• **STATED GOAL 1**: In the thread about the differential equation, to what power does one reply suggest raising both sides to get rid of the fractional powers?
• **STATED GOAL 2**: Sum up the thread about the differential equation in two sentences.

• **TEXT SEGMENT**:
Very good! And the equation you are asking about is (y''')^(4/3)+ (y')^{1/5)+ y= 0.

What is the highest order derivative?
What is its power?

(Your text may require integer powers. To get rid of the fractional powers, you would have to take the 15th power of both sides. What is the power of the highest order derivative then? You do not need to actually do the entire multiplication to answer that.)
 
...To get rid of the fractional powers, you would have to take the 15th power of both sides. What is the power of the highest order derivative then? You do not need to actually do the entire multiplication to answer that.)

I don't think this would work. Please see the photo in post#3. Fractional powers will remain after raising to the 15th power.

I can't currently think of a way to solve this. Perhaps a substitution might be possible to remove the fractional powers, but I'm not sure what substitution would do the trick.

• **DATA**:
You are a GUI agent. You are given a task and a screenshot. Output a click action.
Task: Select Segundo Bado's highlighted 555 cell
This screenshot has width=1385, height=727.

• **TASK RESULT 1**: The 15th power.

• **TASK RESULT 2**: One reply asks for the highest order derivative of an equation with fractional powers and that derivative's power, and suggests taking the 15th power of both sides to clear the fractional powers. Another reply says fractional powers will remain after that step and admits not knowing how to solve it, though a substitution might remove them.